The other day, Simplicius the Thinker did a very interesting substack on the topic of Yellen’s trip. I have some reservations, but I do recommend it. I’m not an economist, but Simplicius’ argument is, as I understand it, that China is adopting an economic model that differs fundamentally from our pseudo-market, financialized capitalism. I think we’re all adults here, so nobody should be shocked if I assert that our supposed “free market” system is now and only could be a libertarian fantasy—doomed to turn into a predatory financialized oligarchy, which occurred many decades ago. Deregulation simply got the job done faster.
That said, and to give readers a flavor of what Simplicius is on about, here’s an excerpt that comes near the end:
The above is particularly astounding in its admissions. Read carefully:
Market-based US and European economies are struggling to survive against China’s “very effective” alternative economic model, a top US trade representative has warned, according to Euractiv.
Katherine Tai told a briefing in Brussels on Thursday that Beijing’s “non-market” policies will cause severe economic and political damage, unless they are tackled through appropriate “countermeasures.” Tai’s remarks came as the EU-US Trade and Technology Council (TTC) kicked off in Leuven, Belgium.
“I think what we see in terms of the challenge that we have from China is… the ability for our firms to be able to survive in competition with a very effective economic system,” Tai said in response to a question from Euractiv.
In short: China isn’t playing fair—they’re actually privileging their people and economy over financial speculation, and this is causing their firms to outcompete ours!
But what she’s really talking about gets to the essence of the difference in the two systems:
The trade official described China as a system “that we’ve articulated as being not market-based, as being fundamentally nurtured differently, against which a market-based system like ours is going to have trouble competing against and surviving.”
These are code words: what she means by “market based” is free market capitalism, while China uses more of a centrally-planned directive system, as outlined earlier. Recall just recently I posted complaints from Western officials that their companies are not able to compete with Russian defense manufacturers due to their ‘unfairly’ efficient ‘central planning’ style.

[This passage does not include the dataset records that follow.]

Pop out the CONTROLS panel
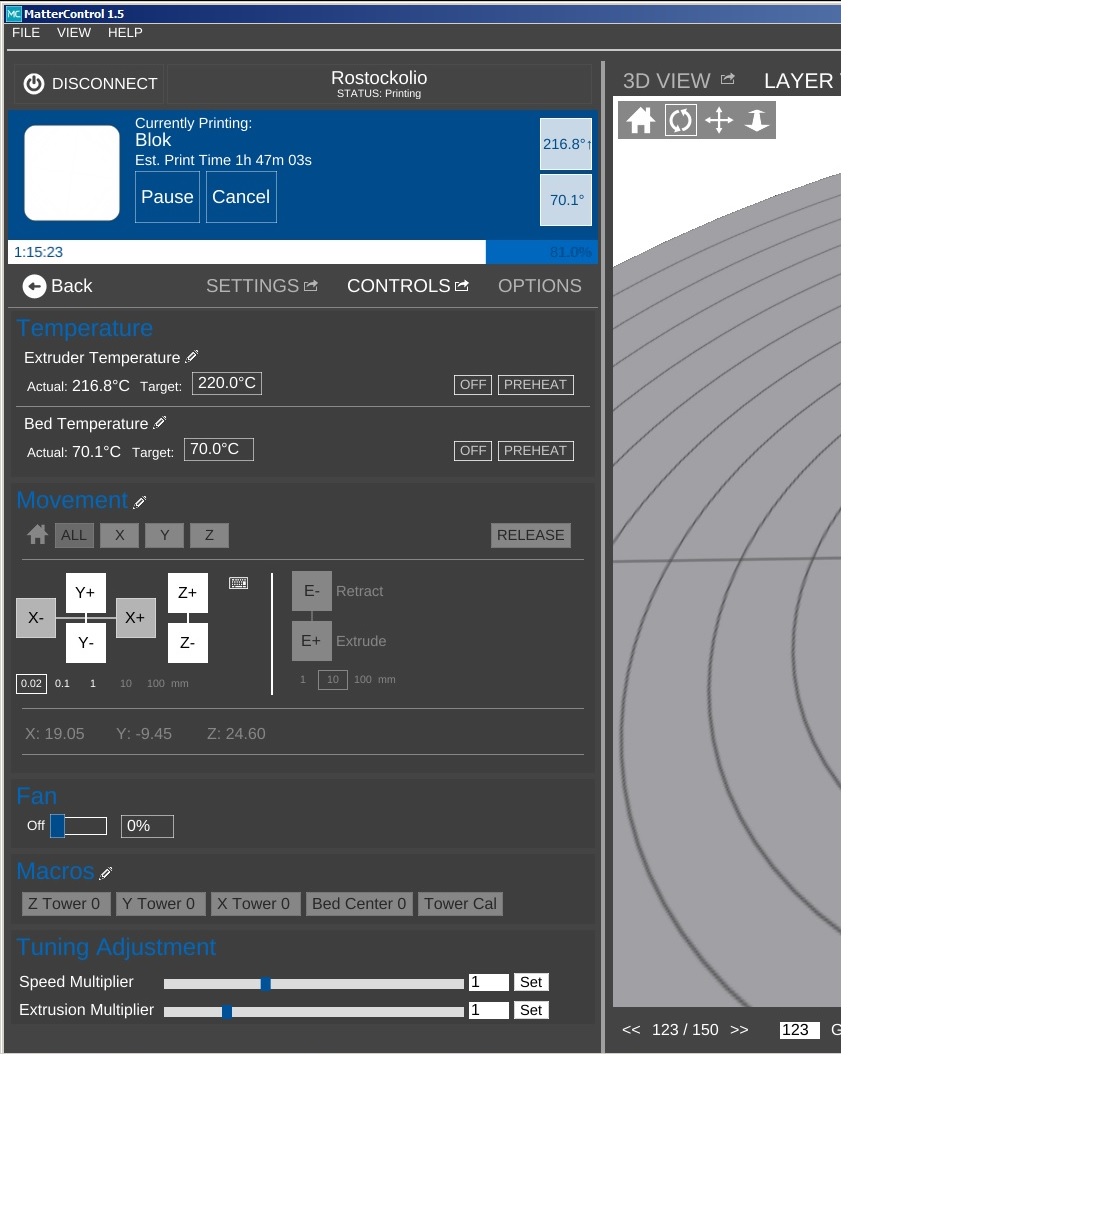 [462, 286]
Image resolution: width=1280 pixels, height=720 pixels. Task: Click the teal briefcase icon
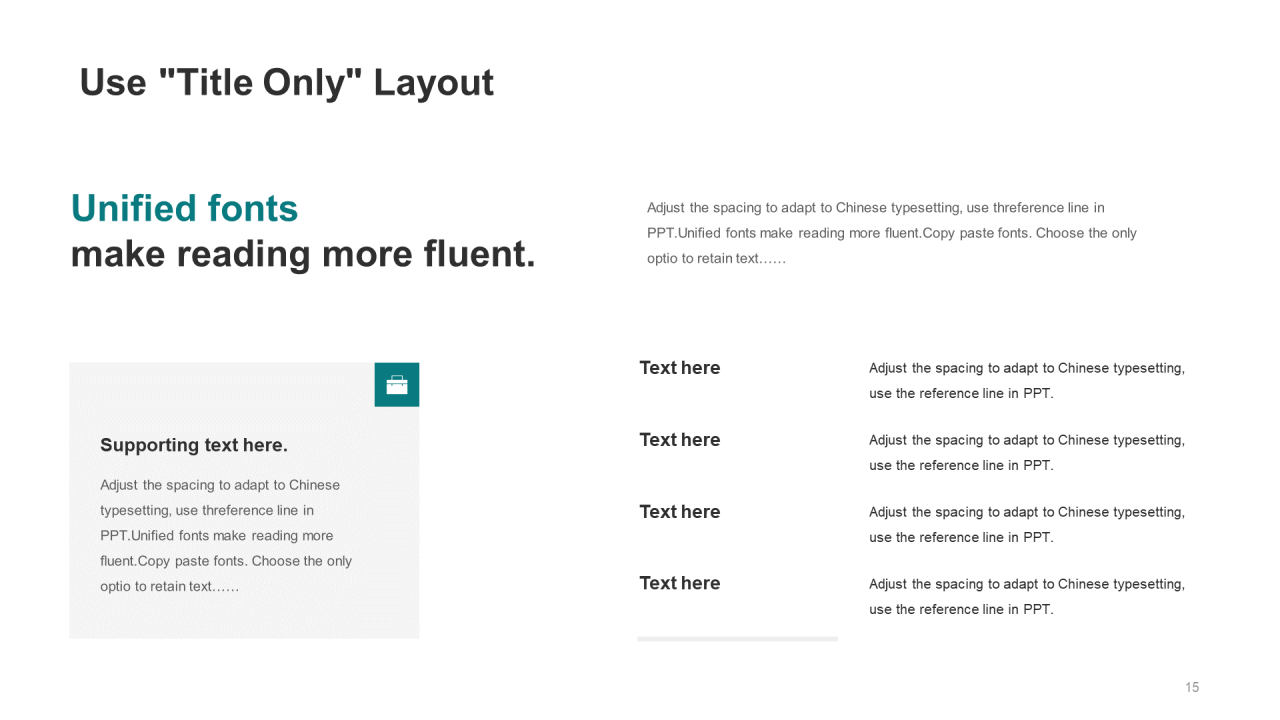point(397,385)
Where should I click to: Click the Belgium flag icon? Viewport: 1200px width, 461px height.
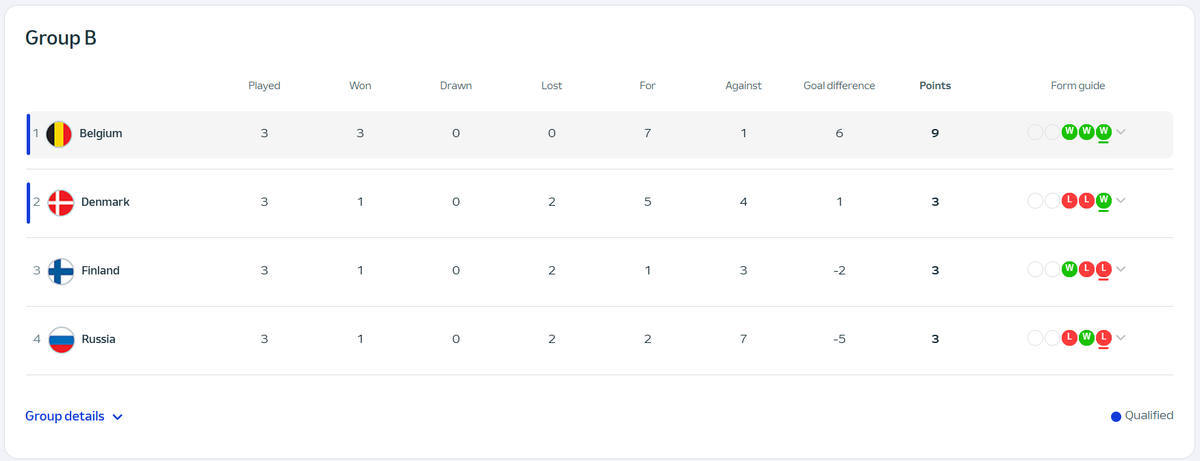pos(60,134)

Here too, what they mean is that the Chinese government creates directives that spurn ‘market logics’ and are aimed at direct improvements to the lives of ordinary citizens. In the West there’s no such thing: all market decisions are based merely on the totally detached financial firms’ speculations and are exclusively at the behest of a tiny claque of finance and banking elite at the top of the pyramid.
You see, the U.S. is threatened because it knows it can never compete with China fairly, by squelching or containing its own gluttonous financial elite—so that leaves only one avenue for keeping up: sabotage and war.
This is the real reason the U.S. is desperate to stoke a Chinese invasion of Taiwan by various provocations, including weapons shipments. Just like the U.S. used Ukraine as the battering ram to bleed and weaken Russia economically, disconnecting it from Europe, U.S. hopes to use Taiwan as the Ukraine against China. It would love to foment a bloody war that would leave China battered and economically set back to give the failing and greed-suffocated U.S. economy some breathing room.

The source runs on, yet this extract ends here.